A dark shape beyond the lace-curtained window made her jerk back and press herself against the wall. Barely breathing, she edged closer to the window. There was someone in the yard, beyond the barrier. A man with black hair and olive skin, clean shaven, wearing dark jeans and a T-shirt that clung to his lithe body. He was leaning against a big birch, smoking a cigarette. Watching the house.

  Ernie squinted. She didn’t want to get too close for fear he might see her—he didn’t exactly look like a collector of Civil War–era antiques. The man dropped his cigarette in the grass and stubbed it out with his boot. Then he raised his hand and waved at Ernie. She dropped to the floor with a gasp. Was this the mystery man Gabe had been talking to at the motel, or was this guy another one of Duncan’s allies? Her hands scrabbled for her cards again. Without Gabe here, she’d have to deal with this by herself. Last time, she’d pulled a random card and amplified Gabe’s animal spirit, but this time, she was totally on her own. She shuffled the cards into her palm, sweating, her breath shooting out in sharp little bursts. She raised her head to peek out the window, to see if—

  The guy was gone. Did that mean that he was an ally of Gabe’s, satisfied that she was all right? Or was he on his way in here to get the Marks for Duncan?

  “Crap,” Ernie muttered, crawling away from the window. He could be anywhere now. He could already be inside the house, for all she knew. “Crap!”

  She squeezed the cards and looked down at her arm, half hoping that hideous snake would reappear. But nothing happened. Nothing.

  “Come on,” Ernie whispered.

  She glanced out the window one more time as she reached the door to her mom’s office. She hadn’t just imagined that guy, had she? And did it matter? She had to be prepared—Duncan wanted the Forger’s Marks, and who was to say he’d sit back and wait for her to bring them? She walked into the shop and picked up the old musket from the floor, where her mother had dropped it—or where it had been torn from her hands. She pushed away thoughts of how terrified her mother must have felt as she’d been attacked. And how Jules must have felt, trapped in a car at the bottom of a ravine—

  Ernie drew in a sharp breath and pressed her hand to her chest. “Stop it. That won’t help.” She’d feel everything later. Right now she needed to act, to protect herself and the Marks. The antique weapon was heavy in her hands. Solid.

  The sound of footsteps on the front porch brought her arms up, and when the door swung open, her finger jerked on the trigger. The blast threw Ernie backward, her head and back slamming into the wall.

  “Jesus, Mary, and Joseph, what the hell?” shouted Gabe.

  Ernie opened her eyes to see that she’d blown a chunk out of the doorjamb, next to which was standing a tall and very angry man. He stomped forward and ripped the gun out of her hands. “Sorry,” she mumbled as he carefully set the gun aside and came to stand in front of her.
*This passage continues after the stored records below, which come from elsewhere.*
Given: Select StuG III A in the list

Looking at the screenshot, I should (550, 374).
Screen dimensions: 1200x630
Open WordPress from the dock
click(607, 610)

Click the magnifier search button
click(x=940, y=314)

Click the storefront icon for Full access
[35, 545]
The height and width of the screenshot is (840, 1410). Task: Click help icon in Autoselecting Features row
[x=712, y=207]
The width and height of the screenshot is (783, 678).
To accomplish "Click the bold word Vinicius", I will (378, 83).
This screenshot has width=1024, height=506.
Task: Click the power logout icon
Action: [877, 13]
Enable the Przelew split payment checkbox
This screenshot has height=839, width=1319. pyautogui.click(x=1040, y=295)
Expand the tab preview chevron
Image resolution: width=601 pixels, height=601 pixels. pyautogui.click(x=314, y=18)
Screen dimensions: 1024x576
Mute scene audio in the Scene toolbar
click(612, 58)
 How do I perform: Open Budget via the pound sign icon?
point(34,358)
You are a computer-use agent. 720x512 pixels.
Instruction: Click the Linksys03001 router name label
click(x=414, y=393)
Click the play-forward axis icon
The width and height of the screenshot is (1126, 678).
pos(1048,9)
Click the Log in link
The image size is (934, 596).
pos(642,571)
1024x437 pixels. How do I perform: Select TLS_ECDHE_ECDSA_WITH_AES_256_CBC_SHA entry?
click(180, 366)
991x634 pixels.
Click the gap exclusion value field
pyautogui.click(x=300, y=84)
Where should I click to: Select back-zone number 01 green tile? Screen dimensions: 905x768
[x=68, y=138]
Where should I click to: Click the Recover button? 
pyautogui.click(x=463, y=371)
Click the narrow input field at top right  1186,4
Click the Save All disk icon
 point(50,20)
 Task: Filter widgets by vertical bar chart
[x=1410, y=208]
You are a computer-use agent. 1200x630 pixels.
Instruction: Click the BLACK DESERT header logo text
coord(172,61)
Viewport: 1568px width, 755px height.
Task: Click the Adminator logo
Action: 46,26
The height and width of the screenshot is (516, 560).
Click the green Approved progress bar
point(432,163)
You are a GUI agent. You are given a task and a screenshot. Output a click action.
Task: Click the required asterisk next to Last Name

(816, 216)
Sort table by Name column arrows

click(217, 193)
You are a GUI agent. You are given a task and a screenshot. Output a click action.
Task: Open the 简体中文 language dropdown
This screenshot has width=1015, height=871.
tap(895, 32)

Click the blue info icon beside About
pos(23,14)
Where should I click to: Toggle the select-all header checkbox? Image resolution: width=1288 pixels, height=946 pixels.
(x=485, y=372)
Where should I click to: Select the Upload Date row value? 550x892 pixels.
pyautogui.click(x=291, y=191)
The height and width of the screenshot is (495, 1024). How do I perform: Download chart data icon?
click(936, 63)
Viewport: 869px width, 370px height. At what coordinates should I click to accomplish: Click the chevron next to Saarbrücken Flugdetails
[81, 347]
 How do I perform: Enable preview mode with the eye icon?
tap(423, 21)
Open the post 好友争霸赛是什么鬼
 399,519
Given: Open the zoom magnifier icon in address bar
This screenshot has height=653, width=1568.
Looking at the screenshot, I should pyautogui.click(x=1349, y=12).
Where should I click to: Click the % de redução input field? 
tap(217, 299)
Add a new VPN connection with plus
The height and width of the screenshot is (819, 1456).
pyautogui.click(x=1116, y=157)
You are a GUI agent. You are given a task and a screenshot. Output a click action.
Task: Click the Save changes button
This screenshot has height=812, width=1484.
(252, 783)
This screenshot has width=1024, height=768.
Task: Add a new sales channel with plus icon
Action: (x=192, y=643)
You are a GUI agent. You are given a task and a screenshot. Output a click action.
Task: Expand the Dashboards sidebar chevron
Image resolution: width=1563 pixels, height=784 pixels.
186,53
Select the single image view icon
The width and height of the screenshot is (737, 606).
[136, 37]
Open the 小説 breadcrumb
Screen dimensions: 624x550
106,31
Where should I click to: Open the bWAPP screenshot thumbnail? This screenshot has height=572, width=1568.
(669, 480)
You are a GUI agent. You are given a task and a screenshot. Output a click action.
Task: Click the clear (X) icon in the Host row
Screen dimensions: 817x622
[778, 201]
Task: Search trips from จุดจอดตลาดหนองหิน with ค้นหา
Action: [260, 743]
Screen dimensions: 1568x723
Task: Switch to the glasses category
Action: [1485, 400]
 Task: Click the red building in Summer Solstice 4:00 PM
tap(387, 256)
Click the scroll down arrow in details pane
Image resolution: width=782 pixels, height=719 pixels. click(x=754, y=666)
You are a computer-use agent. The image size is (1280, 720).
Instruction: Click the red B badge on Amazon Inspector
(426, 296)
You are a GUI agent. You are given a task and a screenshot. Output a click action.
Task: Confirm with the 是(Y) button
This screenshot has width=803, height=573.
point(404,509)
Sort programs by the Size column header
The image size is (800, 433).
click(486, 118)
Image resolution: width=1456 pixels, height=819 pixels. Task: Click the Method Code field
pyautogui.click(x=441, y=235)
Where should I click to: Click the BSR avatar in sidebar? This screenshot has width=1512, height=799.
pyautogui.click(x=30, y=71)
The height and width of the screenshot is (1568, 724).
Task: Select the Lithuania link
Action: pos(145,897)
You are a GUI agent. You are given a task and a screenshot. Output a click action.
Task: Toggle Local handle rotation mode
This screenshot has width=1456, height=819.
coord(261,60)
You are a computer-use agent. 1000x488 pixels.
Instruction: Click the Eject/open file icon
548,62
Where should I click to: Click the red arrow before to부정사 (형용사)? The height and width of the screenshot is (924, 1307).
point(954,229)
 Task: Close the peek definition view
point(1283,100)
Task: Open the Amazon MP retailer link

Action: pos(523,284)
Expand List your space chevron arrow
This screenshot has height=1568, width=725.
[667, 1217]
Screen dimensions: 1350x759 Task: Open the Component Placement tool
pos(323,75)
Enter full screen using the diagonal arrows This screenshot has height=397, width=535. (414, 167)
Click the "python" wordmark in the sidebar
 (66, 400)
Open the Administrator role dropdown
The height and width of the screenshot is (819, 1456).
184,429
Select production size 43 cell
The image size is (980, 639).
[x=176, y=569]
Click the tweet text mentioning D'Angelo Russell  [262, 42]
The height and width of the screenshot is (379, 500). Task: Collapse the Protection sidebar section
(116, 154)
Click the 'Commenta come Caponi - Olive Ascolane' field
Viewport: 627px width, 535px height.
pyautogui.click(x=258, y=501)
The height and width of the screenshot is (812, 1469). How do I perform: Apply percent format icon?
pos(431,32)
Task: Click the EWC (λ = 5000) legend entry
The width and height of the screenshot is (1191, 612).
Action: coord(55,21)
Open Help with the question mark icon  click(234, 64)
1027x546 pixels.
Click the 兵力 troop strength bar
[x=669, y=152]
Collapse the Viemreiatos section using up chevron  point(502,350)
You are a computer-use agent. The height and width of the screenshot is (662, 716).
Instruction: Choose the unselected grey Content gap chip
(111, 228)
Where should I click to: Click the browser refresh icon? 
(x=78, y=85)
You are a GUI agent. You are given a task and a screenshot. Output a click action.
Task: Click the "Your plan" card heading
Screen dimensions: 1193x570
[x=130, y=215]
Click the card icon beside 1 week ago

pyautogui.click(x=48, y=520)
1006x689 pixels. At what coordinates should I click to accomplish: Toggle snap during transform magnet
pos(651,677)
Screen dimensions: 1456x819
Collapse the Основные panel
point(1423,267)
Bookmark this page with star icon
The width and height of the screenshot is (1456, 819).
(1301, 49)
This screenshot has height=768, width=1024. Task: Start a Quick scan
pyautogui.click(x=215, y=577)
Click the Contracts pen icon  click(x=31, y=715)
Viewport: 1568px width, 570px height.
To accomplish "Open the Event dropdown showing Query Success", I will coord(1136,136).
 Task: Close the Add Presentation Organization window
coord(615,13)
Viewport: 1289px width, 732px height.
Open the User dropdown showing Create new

  “Didn’t I specifically ask you not to do anything daft?”

  “I thought you were someone else.”

  “You do realize that the only people who’d be able to come in here, besides me, aren’t Dealers?”

  “I saw someone in the yard,” Ernie snapped. “And no, I don’t realize that, because Duncan got in here and stole my mom!”

  “He did that by leaving his cards outside.”

  “Leaving his cards outside obviously didn’t make him harmless, Gabe.”

  He took off his motorcycle jacket, and there was the bird on his bare arm, looking fierce. Glaring at Ernie. “You’re not harmless, either, darlin’. Soon as you realize that—”

  “The cards aren’t working. I tried to get them to . . . I don’t know. The deck is ignoring me. I think it hates me.”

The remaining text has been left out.